__ABOUT THIS TASK__
In the response, each entry below should appear again exactly as given.

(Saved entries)
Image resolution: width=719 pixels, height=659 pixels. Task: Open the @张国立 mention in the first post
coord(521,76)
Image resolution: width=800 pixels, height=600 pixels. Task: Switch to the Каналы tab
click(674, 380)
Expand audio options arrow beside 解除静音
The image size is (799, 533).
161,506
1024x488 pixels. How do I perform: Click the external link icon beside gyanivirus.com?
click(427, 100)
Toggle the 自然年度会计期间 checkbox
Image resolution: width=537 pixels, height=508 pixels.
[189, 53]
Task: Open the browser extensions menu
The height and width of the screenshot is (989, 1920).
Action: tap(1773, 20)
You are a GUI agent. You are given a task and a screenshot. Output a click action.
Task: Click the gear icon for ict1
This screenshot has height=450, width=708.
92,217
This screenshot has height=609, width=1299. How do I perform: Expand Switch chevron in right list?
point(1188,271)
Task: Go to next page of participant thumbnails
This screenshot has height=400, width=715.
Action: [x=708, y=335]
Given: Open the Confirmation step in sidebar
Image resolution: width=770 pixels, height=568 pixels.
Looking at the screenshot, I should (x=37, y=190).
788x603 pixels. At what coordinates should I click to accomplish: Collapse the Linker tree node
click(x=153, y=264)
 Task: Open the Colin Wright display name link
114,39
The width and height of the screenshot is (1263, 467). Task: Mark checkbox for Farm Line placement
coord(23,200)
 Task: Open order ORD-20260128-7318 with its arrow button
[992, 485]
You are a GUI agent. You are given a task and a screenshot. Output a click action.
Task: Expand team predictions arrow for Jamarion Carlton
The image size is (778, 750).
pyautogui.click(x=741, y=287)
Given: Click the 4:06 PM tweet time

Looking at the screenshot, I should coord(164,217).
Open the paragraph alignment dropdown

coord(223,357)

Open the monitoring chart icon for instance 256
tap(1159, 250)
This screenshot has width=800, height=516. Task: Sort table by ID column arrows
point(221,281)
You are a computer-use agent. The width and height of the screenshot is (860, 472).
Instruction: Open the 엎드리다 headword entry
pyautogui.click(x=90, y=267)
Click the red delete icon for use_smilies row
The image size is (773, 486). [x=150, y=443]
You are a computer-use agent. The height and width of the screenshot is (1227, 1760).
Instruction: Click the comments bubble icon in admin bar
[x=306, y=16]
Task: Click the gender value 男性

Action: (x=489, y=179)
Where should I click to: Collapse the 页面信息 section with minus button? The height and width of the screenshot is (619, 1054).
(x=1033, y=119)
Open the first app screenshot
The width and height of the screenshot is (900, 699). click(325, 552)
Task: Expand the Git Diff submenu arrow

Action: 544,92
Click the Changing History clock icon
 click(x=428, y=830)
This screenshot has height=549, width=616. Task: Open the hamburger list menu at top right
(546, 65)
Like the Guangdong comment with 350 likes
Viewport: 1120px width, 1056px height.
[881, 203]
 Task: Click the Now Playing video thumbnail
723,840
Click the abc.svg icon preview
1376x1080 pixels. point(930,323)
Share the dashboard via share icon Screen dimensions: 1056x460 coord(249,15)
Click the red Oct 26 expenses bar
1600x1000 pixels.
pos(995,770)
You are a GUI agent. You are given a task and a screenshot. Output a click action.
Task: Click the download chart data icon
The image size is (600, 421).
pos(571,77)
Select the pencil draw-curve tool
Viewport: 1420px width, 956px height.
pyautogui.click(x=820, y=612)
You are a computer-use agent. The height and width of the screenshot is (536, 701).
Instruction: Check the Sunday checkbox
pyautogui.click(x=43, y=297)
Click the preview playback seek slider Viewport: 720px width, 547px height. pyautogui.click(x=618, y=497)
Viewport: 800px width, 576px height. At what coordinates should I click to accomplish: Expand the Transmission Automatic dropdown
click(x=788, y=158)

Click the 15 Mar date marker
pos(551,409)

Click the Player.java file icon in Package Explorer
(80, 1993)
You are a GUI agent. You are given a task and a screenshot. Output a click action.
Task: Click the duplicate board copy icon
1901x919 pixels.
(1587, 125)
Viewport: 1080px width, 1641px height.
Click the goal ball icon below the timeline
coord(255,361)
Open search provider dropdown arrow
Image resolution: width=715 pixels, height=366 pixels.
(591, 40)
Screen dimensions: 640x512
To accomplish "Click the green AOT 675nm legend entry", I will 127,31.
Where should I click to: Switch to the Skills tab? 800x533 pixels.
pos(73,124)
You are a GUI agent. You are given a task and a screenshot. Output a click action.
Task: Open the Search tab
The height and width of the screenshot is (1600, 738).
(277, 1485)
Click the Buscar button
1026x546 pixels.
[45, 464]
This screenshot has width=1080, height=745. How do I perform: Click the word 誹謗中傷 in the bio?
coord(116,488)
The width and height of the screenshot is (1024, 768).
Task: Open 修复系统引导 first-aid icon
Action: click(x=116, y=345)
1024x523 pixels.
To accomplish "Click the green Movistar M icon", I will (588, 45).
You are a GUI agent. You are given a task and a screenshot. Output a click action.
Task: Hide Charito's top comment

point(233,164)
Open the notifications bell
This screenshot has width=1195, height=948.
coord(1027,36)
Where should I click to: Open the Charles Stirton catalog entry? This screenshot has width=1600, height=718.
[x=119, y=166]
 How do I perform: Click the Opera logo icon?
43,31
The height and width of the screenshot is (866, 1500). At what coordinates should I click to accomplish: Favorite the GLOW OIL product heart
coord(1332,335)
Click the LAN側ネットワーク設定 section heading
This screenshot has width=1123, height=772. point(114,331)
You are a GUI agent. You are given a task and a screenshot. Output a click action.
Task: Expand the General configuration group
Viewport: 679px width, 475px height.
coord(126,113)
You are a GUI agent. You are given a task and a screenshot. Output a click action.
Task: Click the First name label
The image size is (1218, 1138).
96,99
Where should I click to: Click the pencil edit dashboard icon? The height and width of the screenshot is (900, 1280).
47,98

__ANSWER__
Image resolution: width=719 pixels, height=659 pixels. Task: Open the @张国立 mention in the first post
coord(521,76)
Image resolution: width=800 pixels, height=600 pixels. Task: Switch to the Каналы tab
click(674, 380)
Expand audio options arrow beside 解除静音
The image size is (799, 533).
161,506
1024x488 pixels. How do I perform: Click the external link icon beside gyanivirus.com?
click(427, 100)
Toggle the 自然年度会计期间 checkbox
Image resolution: width=537 pixels, height=508 pixels.
[189, 53]
Task: Open the browser extensions menu
The height and width of the screenshot is (989, 1920).
Action: tap(1773, 20)
You are a GUI agent. You are given a task and a screenshot. Output a click action.
Task: Click the gear icon for ict1
This screenshot has height=450, width=708.
92,217
This screenshot has height=609, width=1299. How do I perform: Expand Switch chevron in right list?
point(1188,271)
Task: Go to next page of participant thumbnails
This screenshot has height=400, width=715.
Action: [x=708, y=335]
Given: Open the Confirmation step in sidebar
Image resolution: width=770 pixels, height=568 pixels.
Looking at the screenshot, I should (x=37, y=190).
788x603 pixels. At what coordinates should I click to accomplish: Collapse the Linker tree node
click(x=153, y=264)
 Task: Open the Colin Wright display name link
114,39
The width and height of the screenshot is (1263, 467). Task: Mark checkbox for Farm Line placement
coord(23,200)
 Task: Open order ORD-20260128-7318 with its arrow button
[992, 485]
You are a GUI agent. You are given a task and a screenshot. Output a click action.
Task: Expand team predictions arrow for Jamarion Carlton
The image size is (778, 750).
pyautogui.click(x=741, y=287)
Given: Click the 4:06 PM tweet time

Looking at the screenshot, I should coord(164,217).
Open the paragraph alignment dropdown

coord(223,357)

Open the monitoring chart icon for instance 256
tap(1159, 250)
This screenshot has width=800, height=516. Task: Sort table by ID column arrows
point(221,281)
You are a computer-use agent. The width and height of the screenshot is (860, 472).
Instruction: Open the 엎드리다 headword entry
pyautogui.click(x=90, y=267)
Click the red delete icon for use_smilies row
The image size is (773, 486). [x=150, y=443]
You are a computer-use agent. The height and width of the screenshot is (1227, 1760).
Instruction: Click the comments bubble icon in admin bar
[x=306, y=16]
Task: Click the gender value 男性

Action: (x=489, y=179)
Where should I click to: Collapse the 页面信息 section with minus button? The height and width of the screenshot is (619, 1054).
(x=1033, y=119)
Open the first app screenshot
The width and height of the screenshot is (900, 699). click(325, 552)
Task: Expand the Git Diff submenu arrow

Action: 544,92
Click the Changing History clock icon
 click(x=428, y=830)
This screenshot has height=549, width=616. Task: Open the hamburger list menu at top right
(546, 65)
Like the Guangdong comment with 350 likes
Viewport: 1120px width, 1056px height.
[881, 203]
 Task: Click the Now Playing video thumbnail
723,840
Click the abc.svg icon preview
1376x1080 pixels. point(930,323)
Share the dashboard via share icon Screen dimensions: 1056x460 coord(249,15)
Click the red Oct 26 expenses bar
1600x1000 pixels.
pos(995,770)
You are a GUI agent. You are given a task and a screenshot. Output a click action.
Task: Click the download chart data icon
The image size is (600, 421).
pos(571,77)
Select the pencil draw-curve tool
Viewport: 1420px width, 956px height.
pyautogui.click(x=820, y=612)
You are a computer-use agent. The height and width of the screenshot is (536, 701).
Instruction: Check the Sunday checkbox
pyautogui.click(x=43, y=297)
Click the preview playback seek slider Viewport: 720px width, 547px height. pyautogui.click(x=618, y=497)
Viewport: 800px width, 576px height. At what coordinates should I click to accomplish: Expand the Transmission Automatic dropdown
click(x=788, y=158)

Click the 15 Mar date marker
pos(551,409)

Click the Player.java file icon in Package Explorer
(80, 1993)
You are a GUI agent. You are given a task and a screenshot. Output a click action.
Task: Click the duplicate board copy icon
1901x919 pixels.
(1587, 125)
Viewport: 1080px width, 1641px height.
Click the goal ball icon below the timeline
coord(255,361)
Open search provider dropdown arrow
Image resolution: width=715 pixels, height=366 pixels.
(591, 40)
Screen dimensions: 640x512
To accomplish "Click the green AOT 675nm legend entry", I will 127,31.
Where should I click to: Switch to the Skills tab? 800x533 pixels.
pos(73,124)
You are a GUI agent. You are given a task and a screenshot. Output a click action.
Task: Open the Search tab
The height and width of the screenshot is (1600, 738).
(277, 1485)
Click the Buscar button
1026x546 pixels.
[45, 464]
This screenshot has width=1080, height=745. How do I perform: Click the word 誹謗中傷 in the bio?
coord(116,488)
The width and height of the screenshot is (1024, 768).
Task: Open 修复系统引导 first-aid icon
Action: click(x=116, y=345)
1024x523 pixels.
To accomplish "Click the green Movistar M icon", I will (588, 45).
You are a GUI agent. You are given a task and a screenshot. Output a click action.
Task: Hide Charito's top comment

point(233,164)
Open the notifications bell
This screenshot has width=1195, height=948.
coord(1027,36)
Where should I click to: Open the Charles Stirton catalog entry? This screenshot has width=1600, height=718.
[x=119, y=166]
 How do I perform: Click the Opera logo icon?
43,31
The height and width of the screenshot is (866, 1500). At what coordinates should I click to accomplish: Favorite the GLOW OIL product heart
coord(1332,335)
Click the LAN側ネットワーク設定 section heading
This screenshot has width=1123, height=772. point(114,331)
You are a GUI agent. You are given a task and a screenshot. Output a click action.
Task: Expand the General configuration group
Viewport: 679px width, 475px height.
coord(126,113)
You are a GUI agent. You are given a task and a screenshot. Output a click action.
Task: Click the First name label
The image size is (1218, 1138).
96,99
Where should I click to: Click the pencil edit dashboard icon? The height and width of the screenshot is (900, 1280).
47,98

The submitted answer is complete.